Niko’s gaze darkened. “No, but I’m certain Julian isn’t housing them out of the goodness of his heart.”

“You’re ridiculous,” she growled. “Julian is singlehandedly saving our society from extinction. He’s the saint we needed when our princess abandoned us.”

The anger that had built beneath Niko’s features shifted to suspicion. He tipped away from her, distancing himself from where they’d both leaned in. His every scrutiny seemed to settle fully on her, making her immediately uncomfortable in her own skin.

“That is the third time you’ve said that exact phrase, Jade.”

“What?”

“You’ve used that exact same phrase three times. Three different conversations.” Suspicion shifted to something close to concern. “Why do you keep repeating it?”

“Because it’s true.” There was no other answer.

“Is it?” Niko softened, his shoulders loosening as he explained, “Think about it. It’s the Anchoria and their efforts to synthesize what we lack. They are singlehandedly saving our race from extinction, not Julian.”

As she tried to digest the words, pain yawned awake behind her temples.

“Julian may house them, but they are the ones who pay the price for keeping our people alive. They are the ones who give of themselves so that we may live. So that we can still have children,” he insisted. “Julian is just the one who holds their schedule.”

It was true—all of it. The Anchoria had been trying to keep their race alive for centuries.

It was a losing battle, and they were desperate to delay the final defeat.

Try as she might, she couldn’t seem to connect the two disparate parts of thought that Niko had called out.

One side of her argued in Julian’s defense, while the other was frantically pulling away.

She pinched her temples. A persistent throb beat inside her skull, and though she longed to speak up on her prime’s behalf, she couldn’t seem to battle through it.

The man who’d brought about her discomfort stood opposite her.

The immature fool mask had shattered. Whereas everyone believed Niko was a billionaire playboy with too much money to spend on fancy cars and merely a lucky streak of business decisions, there was far more to him.

It’d taken his concern about her to shatter that illusion.

“Are you okay?”

The sound of his voice made her wince. “Headache. I’ll be fine.”

“I can call for a mender?”

She shook her head—then immediately regretted it. “No, I get them all the time. It’s not worth it.”

Opening her eyes, she caught sight of the way he looked at her. His antagonism had suddenly dissolved in the face of her pain. Though it looked like he wanted to say more, he hesitated.

“What can I do?”

“It’ll go away soon,” she whispered. “Distract me?”

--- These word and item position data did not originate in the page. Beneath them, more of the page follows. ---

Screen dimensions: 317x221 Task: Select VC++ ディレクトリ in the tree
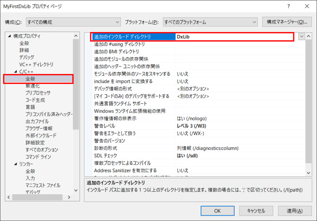[x=36, y=65]
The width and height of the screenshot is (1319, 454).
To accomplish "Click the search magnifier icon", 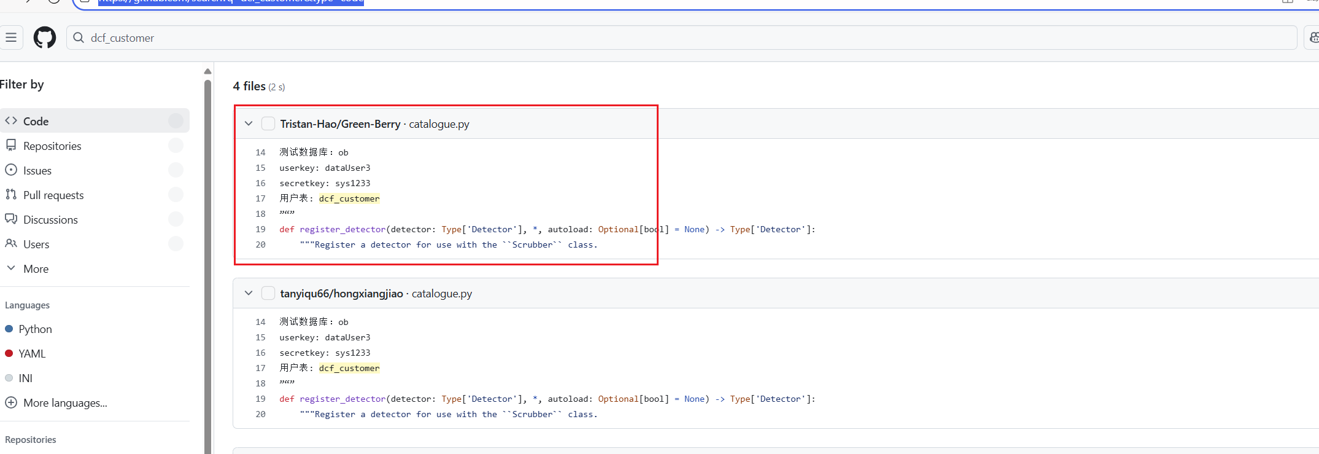I will (x=79, y=37).
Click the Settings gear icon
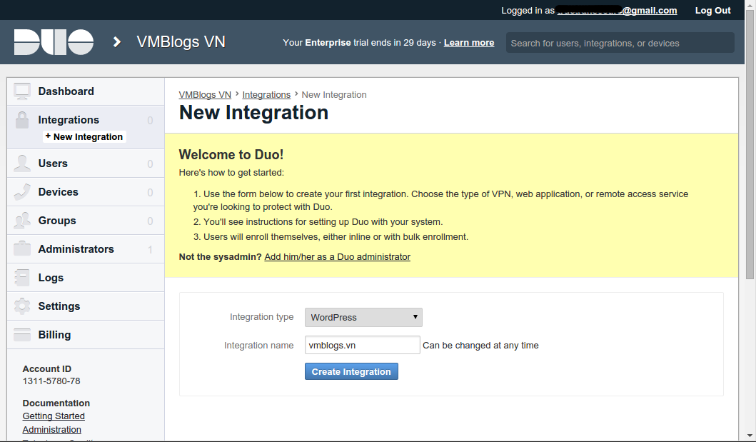Image resolution: width=756 pixels, height=442 pixels. coord(22,306)
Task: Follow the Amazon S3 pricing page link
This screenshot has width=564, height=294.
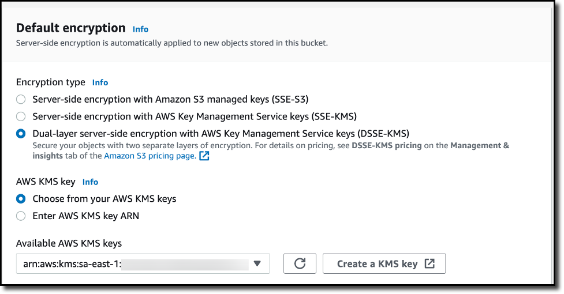Action: point(150,156)
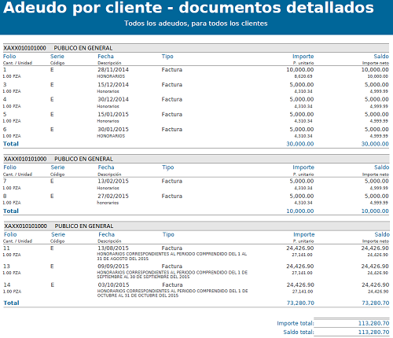This screenshot has height=338, width=393.
Task: Select the Importe total 113,280.70 value
Action: point(373,323)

When he pulled her against his chest, coaxing her into a gentle sway, Jade tried not to dissolve into him like melted chocolate. She tried not to notice the powerful contours of his body, or the way the soft puffs of his breath tickled along her neck.

Her spine straightened, but she didn’t pull away. “What are you doing?”

His smirk returned. “Distracting you. Dance with me.”

“There’s no music.”

A deep, rumbling plume of laughter began in his chest, vibrating through them both. “Of course, there is, dove. Listen .”

Resting her head back against his chest, her eyes closed.

Into the space around them, a tune became clear. The gentle rustle of the whispering pines played a melody that encouraged the soul to unwind. It was mirrored by the lullaby voiced by drumming flowers, and the whistle of wind through leafed trees. They were dancing under the stars.

Jade’s soul stirred in response. “Beautiful.”